How to change the padding for semantic segmentation?

I am trying to run UNet on my data, which is grayscale images with 256x256 resolution. UNet is downsampling the image to 1-by-5-by-84-by-84 (5 is number of classes). and I am getting the following error:
0501 02:16:17.345309 2433 net.cpp:400] loss -> loss
I0501 02:16:17.345317 2433 layer_factory.hpp:77] Creating layer loss
F0501 02:16:17.345377 2433 softmax_loss_layer.cpp:47] Check failed: outer_num_ * inner_num_ == bottom[1]->count() (7056 vs. 65536) Number of labels must match number of predictions; e.g., if softmax axis == 1 and prediction shape is (N, C, H, W), label count (number of labels) must be N*H*W, with integer values in {0, 1, ..., C-1}.
*** Check failure stack trace: ***
# 0x7f7d2c9575cd google::LogMessage::Fail()
# 0x7f7d2c959433 google::LogMessage::SendToLog()
# 0x7f7d2c95715b google::LogMessage::Flush()
# 0x7f7d2c959e1e google::LogMessageFatal::~LogMessageFatal()
# 0x7f7d2d02d4be caffe::SoftmaxWithLossLayer<>::Reshape()
# 0x7f7d2d0c61df caffe::Net<>::Init()
# 0x7f7d2d0c7a91 caffe::Net<>::Net()
# 0x7f7d2d0e1a4a caffe::Solver<>::InitTrainNet()
# 0x7f7d2d0e2db7 caffe::Solver<>::Init()
# 0x7f7d2d0e315a caffe::Solver<>::Solver()
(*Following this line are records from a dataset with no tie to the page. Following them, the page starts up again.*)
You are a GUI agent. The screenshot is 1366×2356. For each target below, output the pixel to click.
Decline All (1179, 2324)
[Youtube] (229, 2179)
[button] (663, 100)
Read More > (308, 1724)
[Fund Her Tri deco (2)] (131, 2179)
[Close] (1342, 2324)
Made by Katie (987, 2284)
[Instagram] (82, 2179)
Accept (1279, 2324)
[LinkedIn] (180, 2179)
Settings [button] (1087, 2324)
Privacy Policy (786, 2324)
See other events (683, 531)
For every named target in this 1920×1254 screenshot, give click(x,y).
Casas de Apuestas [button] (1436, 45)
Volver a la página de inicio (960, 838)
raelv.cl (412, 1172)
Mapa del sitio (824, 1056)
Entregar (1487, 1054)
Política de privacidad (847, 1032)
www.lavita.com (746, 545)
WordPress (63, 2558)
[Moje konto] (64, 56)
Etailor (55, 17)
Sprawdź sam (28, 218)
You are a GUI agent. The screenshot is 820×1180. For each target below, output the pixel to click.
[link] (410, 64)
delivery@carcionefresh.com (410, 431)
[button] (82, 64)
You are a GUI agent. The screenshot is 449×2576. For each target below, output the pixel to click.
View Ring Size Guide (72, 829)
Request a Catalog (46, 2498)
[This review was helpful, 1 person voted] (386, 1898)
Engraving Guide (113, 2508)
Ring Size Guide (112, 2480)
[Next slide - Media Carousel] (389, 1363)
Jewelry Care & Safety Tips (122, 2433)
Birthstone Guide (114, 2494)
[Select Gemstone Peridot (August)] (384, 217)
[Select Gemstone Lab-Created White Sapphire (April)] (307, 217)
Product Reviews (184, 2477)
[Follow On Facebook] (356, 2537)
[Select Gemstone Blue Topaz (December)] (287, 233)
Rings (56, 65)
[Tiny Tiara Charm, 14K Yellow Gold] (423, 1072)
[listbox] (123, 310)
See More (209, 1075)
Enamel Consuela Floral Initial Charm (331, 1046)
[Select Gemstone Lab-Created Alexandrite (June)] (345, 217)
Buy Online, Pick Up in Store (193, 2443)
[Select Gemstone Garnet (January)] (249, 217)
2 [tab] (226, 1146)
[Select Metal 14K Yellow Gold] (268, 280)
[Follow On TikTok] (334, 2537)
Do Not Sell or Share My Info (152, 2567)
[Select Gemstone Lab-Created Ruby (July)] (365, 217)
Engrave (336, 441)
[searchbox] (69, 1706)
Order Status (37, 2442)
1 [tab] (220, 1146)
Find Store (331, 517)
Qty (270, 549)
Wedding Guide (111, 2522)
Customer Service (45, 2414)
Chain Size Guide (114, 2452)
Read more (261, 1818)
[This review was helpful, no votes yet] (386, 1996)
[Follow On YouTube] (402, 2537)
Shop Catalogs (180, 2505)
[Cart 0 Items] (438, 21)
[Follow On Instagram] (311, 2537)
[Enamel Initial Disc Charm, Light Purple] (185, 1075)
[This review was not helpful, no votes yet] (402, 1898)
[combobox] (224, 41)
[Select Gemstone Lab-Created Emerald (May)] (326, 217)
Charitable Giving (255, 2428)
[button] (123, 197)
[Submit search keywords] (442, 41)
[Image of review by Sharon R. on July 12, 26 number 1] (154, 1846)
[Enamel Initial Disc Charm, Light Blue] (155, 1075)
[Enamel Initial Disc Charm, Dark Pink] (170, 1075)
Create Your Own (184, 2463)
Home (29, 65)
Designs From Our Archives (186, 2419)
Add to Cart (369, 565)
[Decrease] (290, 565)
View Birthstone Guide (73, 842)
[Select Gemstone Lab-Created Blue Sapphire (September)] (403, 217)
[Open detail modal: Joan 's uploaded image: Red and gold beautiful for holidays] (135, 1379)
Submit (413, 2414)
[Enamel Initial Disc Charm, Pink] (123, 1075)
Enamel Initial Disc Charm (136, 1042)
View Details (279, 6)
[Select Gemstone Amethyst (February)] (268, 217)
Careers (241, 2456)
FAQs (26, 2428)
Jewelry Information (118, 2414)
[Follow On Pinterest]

# 0x7f7d2cf7b9f3 caffe::Creator_SGDSolver<>()
# 0x40a6d8 train()
# 0x4075a8 main
# 0x7f7d2b40b830 __libc_start_main
# 0x407d19 _start
# (nil) (unknown)
Could someone please let me know how should I set the padding values to get the exactly the input size in the output prediction? I do not know how and which layers should I change.